**Requirements:** Please arrange the material below as a JSON list of strings, one string per line, leaving out any blank lines.

Items stored from a collection
***

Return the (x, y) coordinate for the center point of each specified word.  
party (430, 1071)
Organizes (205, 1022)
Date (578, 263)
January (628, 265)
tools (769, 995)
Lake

***

**Exercise answer:**
[
  "Return the (x, y) coordinate for the center point of each specified word.  ",
  "party (430, 1071)",
  "Organizes (205, 1022)",
  "Date (578, 263)",
  "January (628, 265)",
  "tools (769, 995)",
  "Lake"
]